Overall, use of NIV was associated with lower inpatient mortality (relative risk, 0.12; 95% confidence interval [CI], 0.03-0.51) and shorter length of stay (4.3 days less; 95% CI, 2.9-5.8). However, patients with NIV failure had slightly higher (albeit statistically not significant) mortality rates than patients treated with IMV initially (15.4% vs. 14.7%; P = 0.92) and longer median lengths of stay (10.9 days vs. 6.7 days; P = 0.007). Factors associated with NIV failure included admission for asthma within the prior 12 months, diabetes, and coexisting pneumonia.
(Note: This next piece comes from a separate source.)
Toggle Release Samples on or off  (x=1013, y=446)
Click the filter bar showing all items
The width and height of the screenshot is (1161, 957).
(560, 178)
This is the largest cohort of patients with asthma treated with mechanical ventilation to date. Although it is retrospective in design and much of the data are subject to limitations of ICD-9 coding, selection bias, and propensity matching in only 38% of patients treated with NIV, this study reveals that NIV is used in > 40% of patients suffering from asthma who are started on some form of ventilation, despite limited evidence for its use. Although the reasons for this are not explored in this study, the authors hypothesized that physicians may be more likely to use NIV in asthma patients because of the similarities in the pathophysiology of asthma vs. COPD exacerbations, given evidence favoring use of NIV in the latter and increasing familiarity and comfort with the use of NIV in general.
The rate of NIV failure was low at 4.7%, suggesting that NIV use across hospitals likely was in a very selected group of patients with asthma, probably an overall low-acuity, low-risk group. The fact that patients who failed NIV had higher rates of in-hospital death and longer lengths of stay suggests these patients probably should not have been started on NIV to begin with, and this may have delayed intubation when it was warranted. Overall, this study is enlightening with regard to current practice patterns surrounding NIV in asthma, but its findings that NIV is associated with improved outcomes in patients with asthma should be regarded as hypothesis-generating rather than conclusive. For now, patients with more severe asthma exacerbations who have a history of prior asthma admission within the past 12 months, diabetes, or concomittant pneumonia should not be considered for NIV given the higher risk of NIV failure with subsequent increased mortality.”
- Nanchal R, Kumar G, Majumdar T, et al. Utilization of mechanical ventilation for asthma exacerbations: Analysis of a national database. Respir Care 2014;59:644-653.
In this large, retrospective cohort study, the use of noninvasive ventilation (NIV) as an initial mode of ventilation for patients with asthma exacerbation was common; those successfully treated with NIV experienced lower inpatient mortality and shorter lengths of stay, but were likely a carefully selected population.